The business case for a £40million contribution to the project was made on January 13 and at an industry meeting at Invergowrie, project chairman Colin West said he was encouraged by the initial response to the plan.
“We can read the tea leaves and we’re optimistic,” he said.
However Professor Robbie Waugh, the leader of the barley group at the James Hutton Institute (JHI) – where the hub would be sited – voiced his frustration that backing for the project couldn’t be sourced directly from central government scientific research funds.
Because the Scottish Government owns the JHI site and funds some of the work done there, the institute is barred from applying for central government money. Prof Waugh pointed to huge levels of investment currently being made at other scientific centres and said Dundee was missing out.
“If we look at scientifically competing institutions – Norwich, for instance – in the last three years they’ve had a £26million investment for an innovation hub for research; they’re building a brand new Quadrum Institute with a budget of £80million; and they’re getting another £8million to refurbish the John Innes Centre,” he said.

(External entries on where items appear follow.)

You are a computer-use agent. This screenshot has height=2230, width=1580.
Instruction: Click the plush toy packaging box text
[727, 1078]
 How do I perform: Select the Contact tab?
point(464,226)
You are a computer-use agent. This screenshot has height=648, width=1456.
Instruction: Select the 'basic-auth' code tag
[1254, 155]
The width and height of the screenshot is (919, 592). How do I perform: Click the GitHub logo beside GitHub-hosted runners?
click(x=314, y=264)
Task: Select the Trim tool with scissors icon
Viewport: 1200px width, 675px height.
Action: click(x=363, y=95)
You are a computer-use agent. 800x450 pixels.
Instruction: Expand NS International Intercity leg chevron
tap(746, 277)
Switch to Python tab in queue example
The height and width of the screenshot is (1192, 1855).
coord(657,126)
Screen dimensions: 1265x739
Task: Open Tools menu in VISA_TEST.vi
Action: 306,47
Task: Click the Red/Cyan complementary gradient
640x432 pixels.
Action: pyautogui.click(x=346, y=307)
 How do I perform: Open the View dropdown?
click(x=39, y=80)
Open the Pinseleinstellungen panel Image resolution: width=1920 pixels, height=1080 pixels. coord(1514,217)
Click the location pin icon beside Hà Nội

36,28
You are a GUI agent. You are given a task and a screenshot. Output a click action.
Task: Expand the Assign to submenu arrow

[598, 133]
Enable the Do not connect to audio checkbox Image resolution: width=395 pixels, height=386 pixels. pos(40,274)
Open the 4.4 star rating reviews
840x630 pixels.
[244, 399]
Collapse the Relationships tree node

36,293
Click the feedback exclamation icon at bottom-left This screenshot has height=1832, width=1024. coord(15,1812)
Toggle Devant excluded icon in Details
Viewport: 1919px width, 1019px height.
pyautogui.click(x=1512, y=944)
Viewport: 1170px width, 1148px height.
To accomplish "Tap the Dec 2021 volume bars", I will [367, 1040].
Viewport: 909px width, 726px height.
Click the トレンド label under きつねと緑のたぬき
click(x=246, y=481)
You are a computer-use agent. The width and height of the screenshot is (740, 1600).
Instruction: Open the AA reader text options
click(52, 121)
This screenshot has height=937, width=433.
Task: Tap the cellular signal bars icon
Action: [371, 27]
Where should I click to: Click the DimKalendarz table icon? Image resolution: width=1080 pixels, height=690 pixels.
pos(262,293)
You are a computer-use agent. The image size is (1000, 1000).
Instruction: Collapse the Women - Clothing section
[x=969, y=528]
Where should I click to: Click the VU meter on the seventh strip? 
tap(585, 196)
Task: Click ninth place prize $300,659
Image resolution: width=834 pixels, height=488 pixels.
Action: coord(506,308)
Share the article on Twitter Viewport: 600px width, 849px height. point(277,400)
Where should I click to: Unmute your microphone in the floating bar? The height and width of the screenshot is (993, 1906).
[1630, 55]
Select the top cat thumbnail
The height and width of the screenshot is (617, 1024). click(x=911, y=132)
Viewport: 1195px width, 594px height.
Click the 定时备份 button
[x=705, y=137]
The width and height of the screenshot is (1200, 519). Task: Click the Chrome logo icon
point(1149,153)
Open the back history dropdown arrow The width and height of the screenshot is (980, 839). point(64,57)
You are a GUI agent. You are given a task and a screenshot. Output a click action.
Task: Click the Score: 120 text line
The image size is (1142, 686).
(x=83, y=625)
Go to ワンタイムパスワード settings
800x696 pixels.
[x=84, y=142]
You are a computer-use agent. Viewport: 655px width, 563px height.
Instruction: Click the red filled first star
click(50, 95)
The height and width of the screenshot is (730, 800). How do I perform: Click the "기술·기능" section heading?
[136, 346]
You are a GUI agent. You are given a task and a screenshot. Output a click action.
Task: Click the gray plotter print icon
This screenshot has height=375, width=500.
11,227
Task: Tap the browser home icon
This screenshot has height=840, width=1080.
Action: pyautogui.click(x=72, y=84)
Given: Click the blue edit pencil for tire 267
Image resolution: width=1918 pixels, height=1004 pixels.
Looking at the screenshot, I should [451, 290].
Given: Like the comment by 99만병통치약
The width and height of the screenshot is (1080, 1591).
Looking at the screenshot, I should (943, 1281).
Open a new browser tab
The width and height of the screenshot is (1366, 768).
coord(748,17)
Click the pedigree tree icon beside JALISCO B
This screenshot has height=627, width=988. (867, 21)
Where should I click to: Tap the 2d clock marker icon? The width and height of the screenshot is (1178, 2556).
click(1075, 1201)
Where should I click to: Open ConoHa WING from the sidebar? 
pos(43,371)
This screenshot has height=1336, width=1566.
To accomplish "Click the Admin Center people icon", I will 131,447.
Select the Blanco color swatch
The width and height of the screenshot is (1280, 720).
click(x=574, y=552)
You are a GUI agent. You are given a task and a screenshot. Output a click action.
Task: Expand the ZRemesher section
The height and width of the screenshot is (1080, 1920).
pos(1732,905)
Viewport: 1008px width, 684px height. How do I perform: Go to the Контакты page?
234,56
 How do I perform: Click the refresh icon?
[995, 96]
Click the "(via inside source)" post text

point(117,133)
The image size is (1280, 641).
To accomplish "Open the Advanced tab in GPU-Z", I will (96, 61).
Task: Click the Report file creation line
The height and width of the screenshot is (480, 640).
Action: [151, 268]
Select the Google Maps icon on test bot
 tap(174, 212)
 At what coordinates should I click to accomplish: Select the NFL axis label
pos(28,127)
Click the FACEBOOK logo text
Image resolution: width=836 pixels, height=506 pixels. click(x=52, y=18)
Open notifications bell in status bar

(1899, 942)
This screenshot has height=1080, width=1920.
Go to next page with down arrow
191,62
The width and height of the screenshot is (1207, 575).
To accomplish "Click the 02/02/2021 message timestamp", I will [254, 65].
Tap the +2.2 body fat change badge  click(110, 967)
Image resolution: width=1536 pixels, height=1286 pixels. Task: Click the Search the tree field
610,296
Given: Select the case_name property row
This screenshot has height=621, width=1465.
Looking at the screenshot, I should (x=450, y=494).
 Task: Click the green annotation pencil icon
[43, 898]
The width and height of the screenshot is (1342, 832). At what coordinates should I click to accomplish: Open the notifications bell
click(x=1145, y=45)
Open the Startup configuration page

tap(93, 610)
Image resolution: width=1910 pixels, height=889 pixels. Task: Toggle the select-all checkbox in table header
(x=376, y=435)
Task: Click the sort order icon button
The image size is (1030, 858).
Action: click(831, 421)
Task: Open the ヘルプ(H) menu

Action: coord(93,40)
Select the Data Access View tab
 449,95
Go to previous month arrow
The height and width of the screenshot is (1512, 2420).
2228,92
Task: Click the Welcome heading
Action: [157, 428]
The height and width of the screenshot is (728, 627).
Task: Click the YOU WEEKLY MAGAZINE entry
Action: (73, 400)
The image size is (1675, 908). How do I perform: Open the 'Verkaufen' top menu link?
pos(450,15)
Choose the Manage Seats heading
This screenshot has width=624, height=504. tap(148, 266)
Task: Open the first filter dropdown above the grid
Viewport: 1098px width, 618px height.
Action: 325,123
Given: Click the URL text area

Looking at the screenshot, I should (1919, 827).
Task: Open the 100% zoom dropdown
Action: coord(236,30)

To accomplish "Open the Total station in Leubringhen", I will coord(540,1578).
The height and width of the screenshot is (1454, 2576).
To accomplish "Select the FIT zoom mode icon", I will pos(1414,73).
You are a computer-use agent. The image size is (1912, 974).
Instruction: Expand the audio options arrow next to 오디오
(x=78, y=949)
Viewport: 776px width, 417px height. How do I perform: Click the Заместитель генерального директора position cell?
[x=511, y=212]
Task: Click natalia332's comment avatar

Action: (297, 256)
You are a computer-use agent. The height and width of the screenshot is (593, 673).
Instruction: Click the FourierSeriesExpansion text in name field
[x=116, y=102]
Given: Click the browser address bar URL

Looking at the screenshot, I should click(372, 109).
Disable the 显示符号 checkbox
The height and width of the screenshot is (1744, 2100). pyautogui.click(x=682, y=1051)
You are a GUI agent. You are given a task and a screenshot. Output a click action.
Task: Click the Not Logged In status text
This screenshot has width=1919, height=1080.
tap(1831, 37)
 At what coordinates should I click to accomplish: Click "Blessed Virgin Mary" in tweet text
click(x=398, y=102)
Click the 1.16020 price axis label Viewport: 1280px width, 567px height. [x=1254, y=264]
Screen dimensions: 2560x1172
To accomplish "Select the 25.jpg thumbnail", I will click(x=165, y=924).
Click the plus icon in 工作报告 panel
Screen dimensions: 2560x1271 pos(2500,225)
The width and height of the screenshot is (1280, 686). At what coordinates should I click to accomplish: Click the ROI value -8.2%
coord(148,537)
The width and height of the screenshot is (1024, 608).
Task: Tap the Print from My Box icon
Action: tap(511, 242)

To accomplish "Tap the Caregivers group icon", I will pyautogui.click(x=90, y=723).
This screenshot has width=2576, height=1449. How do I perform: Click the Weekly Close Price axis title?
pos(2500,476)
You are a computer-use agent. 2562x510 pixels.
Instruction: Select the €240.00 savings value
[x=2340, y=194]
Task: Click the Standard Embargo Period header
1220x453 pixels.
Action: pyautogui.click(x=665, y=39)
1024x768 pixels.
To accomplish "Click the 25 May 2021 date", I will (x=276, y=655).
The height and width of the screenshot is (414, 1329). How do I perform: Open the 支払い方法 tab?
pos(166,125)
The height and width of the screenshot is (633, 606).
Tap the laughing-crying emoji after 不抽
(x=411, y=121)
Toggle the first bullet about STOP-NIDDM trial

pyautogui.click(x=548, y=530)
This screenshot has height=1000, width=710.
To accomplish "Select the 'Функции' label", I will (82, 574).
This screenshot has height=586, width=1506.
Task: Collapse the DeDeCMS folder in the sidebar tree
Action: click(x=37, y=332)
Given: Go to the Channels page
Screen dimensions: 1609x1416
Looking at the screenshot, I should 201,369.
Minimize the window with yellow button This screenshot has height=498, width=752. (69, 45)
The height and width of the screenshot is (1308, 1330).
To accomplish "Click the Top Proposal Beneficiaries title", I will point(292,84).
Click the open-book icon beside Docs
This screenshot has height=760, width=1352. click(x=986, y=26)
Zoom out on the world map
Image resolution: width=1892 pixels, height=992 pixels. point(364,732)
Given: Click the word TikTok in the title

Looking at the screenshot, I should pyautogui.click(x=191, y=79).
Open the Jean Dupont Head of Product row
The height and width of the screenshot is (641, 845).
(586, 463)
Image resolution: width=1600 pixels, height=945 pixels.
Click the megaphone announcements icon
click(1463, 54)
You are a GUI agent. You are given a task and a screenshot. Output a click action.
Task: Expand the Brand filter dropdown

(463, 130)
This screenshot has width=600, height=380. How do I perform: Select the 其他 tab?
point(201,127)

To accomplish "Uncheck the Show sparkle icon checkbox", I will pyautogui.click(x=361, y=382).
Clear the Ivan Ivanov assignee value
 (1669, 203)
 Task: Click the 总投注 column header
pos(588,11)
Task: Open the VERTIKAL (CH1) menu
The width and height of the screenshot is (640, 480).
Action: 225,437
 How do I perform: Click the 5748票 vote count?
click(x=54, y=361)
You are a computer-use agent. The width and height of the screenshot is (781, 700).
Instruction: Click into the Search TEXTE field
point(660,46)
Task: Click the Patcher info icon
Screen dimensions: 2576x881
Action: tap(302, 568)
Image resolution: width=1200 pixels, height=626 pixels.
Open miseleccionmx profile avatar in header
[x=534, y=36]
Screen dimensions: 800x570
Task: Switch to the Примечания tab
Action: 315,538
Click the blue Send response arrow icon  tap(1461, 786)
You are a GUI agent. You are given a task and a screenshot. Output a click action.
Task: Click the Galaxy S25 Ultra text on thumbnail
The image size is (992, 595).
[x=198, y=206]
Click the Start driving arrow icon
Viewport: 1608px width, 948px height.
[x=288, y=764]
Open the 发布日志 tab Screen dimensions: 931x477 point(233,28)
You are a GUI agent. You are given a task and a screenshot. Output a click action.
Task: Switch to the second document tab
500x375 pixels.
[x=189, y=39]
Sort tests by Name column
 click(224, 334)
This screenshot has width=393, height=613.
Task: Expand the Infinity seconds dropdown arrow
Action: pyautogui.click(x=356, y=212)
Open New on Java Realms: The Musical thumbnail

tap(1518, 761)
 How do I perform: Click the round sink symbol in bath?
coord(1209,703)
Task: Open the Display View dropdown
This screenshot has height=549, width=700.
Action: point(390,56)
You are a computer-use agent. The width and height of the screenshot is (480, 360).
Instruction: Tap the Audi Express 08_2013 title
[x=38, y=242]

“The buildings are all within 100 metres of one another, and all the money comes from central government through the research councils, but we’re not eligible for it. So we’re trying to scratch around and get £40million through industry support and the Tay Cities Deal, whereas the research councils are recognising the value of what other people do, and they invest.
“It’s a lack of recognition of the value of the work that goes on in places like this in the longer term to big industries that generate revenue.”
He added: “Scientifically we’re being asked to compete on the world stage with everyone else but we can’t get the funding to do what we want to do as well as we can do it because we’re not eligible.”
Prof Waugh said the funding that was required for the hub amounted to just 1% of the revenue from Scottish whisky in one year.
“That would fund a building that will underpin that business for probably the next 50 years,” he said.
” One percent – it’s nothing. And that’s not including the beer industry or food barley or the feed barley industries.”
Prof Waugh argued that Brexit would also pose challenges for the proposed hub and other scientific work.
He said: “It may restrict our ability to interact with close colleagues in other European countries, because we get joint funding and we talk about what we’re doing. As soon as the funding becomes partitioned to individual countries we’ll start to compete. It’s inevitable. It’s crazy.”